Layer 1 — Daily log memory/YYYY-MM-DD.md: owned by MemoryFlushManager, append-only, no deduplication; a raw record of “what was just being discussed”.
Layer 2 — Curated long-term memory MEMORY.md: owned by MemoryConsolidator, complete rewrite; MemoryFlushManager never touches it. Injected into system prompt by WorkspaceContextHook on every reasoning turn.
Index MemoryIndex: fully indexed at startup with indexAllFromWorkspace; incrementally rebuilt for today’s file after each flush; SQLite file at <workspace_parent>/memory_index.db.

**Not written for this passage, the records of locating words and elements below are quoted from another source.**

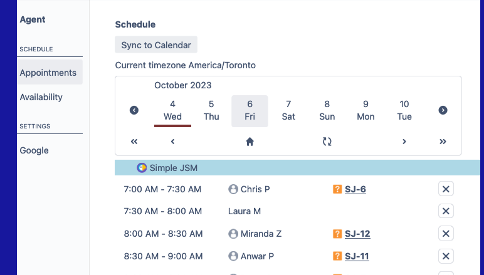The height and width of the screenshot is (275, 484).
Task: Select Wednesday 4 in the date strip
Action: pyautogui.click(x=172, y=110)
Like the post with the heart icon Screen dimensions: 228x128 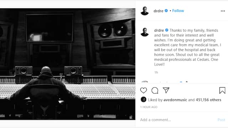tap(144, 90)
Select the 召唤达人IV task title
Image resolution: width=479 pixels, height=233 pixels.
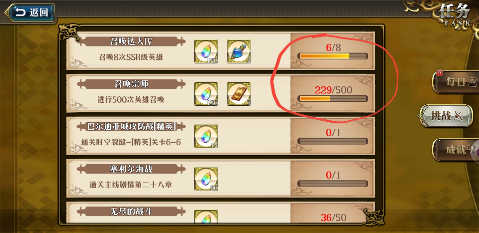coord(131,41)
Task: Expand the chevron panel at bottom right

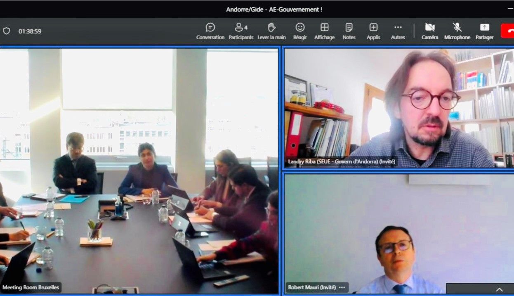Action: click(499, 289)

Conversation Compaction (`ConversationCompactor`)¶

check thresholds → find cutoff (don't split ASSISTANT/TOOL pairs)
        → (optional) flushMemories(prefix)
        → (optional) offloadMessages(messages → sessions/.../<id>.jsonl)
        → LLM distills summary
        → [summaryUserMsg] + tail returned to hook to reload memory

Default values (all configurable):

Parameter	Default	Description
`triggerMessages`	`50`	Trigger by message count (`0` = disabled)
`triggerTokens`	`80_000`	Trigger by estimated token count (`0` = disabled)
`keepMessages`	`20`	Number of tail messages to retain
`keepTokens`	`0`	Non-zero: scan from back by token budget, overrides `keepMessages`
`flushBeforeCompact`	`true`	Extract memory to daily log before compacting
`offloadBeforeCompact`	`true`	Append raw messages to session `.log.jsonl` before compacting
`summaryPrompt`	Built-in template	Four-section format: SESSION INTENT / SUMMARY / ARTIFACTS / NEXT STEPS

CompactionConfig.builder()
    .triggerMessages(30)
    .keepMessages(10)
    .build();   // flush/offload both default to true

`TruncateArgsConfig` — Lightweight Pre-processing (Optional)¶

Before LLM summarization, a no-LLM pre-pass can truncate ToolUseBlock arguments in older messages (default threshold: 25 messages / 40k tokens, arguments exceeding 2000 characters are trimmed). Useful for scenarios like write_file where large argument bodies are not needed later.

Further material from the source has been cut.